Data for processing »
____________________

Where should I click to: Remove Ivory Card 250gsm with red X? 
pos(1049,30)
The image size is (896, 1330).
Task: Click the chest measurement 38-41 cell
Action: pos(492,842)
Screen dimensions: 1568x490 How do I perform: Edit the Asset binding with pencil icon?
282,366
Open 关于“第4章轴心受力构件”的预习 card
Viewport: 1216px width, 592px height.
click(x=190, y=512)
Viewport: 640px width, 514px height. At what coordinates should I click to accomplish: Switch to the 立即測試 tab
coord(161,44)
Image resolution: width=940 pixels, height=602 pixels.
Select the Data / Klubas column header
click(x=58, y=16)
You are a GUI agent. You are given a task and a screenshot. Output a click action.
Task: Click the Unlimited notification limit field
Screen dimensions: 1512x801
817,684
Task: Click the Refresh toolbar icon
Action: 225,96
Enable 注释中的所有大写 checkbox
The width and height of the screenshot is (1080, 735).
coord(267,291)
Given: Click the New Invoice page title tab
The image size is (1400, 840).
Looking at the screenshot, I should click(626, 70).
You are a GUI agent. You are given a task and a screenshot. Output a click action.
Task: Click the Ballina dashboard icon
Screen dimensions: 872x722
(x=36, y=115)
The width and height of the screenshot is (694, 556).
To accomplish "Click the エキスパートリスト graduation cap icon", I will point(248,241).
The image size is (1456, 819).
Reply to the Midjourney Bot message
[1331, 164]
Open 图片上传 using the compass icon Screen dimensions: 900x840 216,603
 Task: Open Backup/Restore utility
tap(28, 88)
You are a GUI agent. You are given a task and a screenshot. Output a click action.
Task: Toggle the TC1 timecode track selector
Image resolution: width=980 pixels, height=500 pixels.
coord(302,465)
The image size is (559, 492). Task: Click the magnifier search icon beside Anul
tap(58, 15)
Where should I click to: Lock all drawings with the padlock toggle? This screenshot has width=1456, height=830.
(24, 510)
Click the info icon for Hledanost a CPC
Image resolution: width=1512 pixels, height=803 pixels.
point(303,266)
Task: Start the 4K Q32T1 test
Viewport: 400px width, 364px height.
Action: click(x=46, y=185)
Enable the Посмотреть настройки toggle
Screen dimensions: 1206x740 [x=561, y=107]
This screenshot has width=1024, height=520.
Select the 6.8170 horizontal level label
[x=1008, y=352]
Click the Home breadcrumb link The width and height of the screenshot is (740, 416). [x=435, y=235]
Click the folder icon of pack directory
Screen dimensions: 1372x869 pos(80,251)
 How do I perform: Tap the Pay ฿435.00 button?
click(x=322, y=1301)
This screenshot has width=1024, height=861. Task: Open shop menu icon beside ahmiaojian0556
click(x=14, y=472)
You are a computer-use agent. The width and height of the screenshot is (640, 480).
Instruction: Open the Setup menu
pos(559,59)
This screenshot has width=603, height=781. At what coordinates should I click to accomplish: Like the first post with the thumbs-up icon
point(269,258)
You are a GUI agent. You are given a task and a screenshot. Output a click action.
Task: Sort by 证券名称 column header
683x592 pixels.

____________________

Written problem » Present the lines of the listing above, from the line containing "Given: Click the New Invoice page title tab" through the line containing "tap(28, 88)", both included, as a JSON list with one string per line and blank lines omitted.

The result »
[
  "Given: Click the New Invoice page title tab",
  "The image size is (1400, 840).",
  "Looking at the screenshot, I should click(626, 70).",
  "You are a GUI agent. You are given a task and a screenshot. Output a click action.",
  "Task: Click the Ballina dashboard icon",
  "Screen dimensions: 872x722",
  "(x=36, y=115)",
  "The width and height of the screenshot is (694, 556).",
  "To accomplish \"Click the エキスパートリスト graduation cap icon\", I will point(248,241).",
  "The image size is (1456, 819).",
  "Reply to the Midjourney Bot message",
  "[1331, 164]",
  "Open 图片上传 using the compass icon Screen dimensions: 900x840 216,603",
  " Task: Open Backup/Restore utility",
  "tap(28, 88)"
]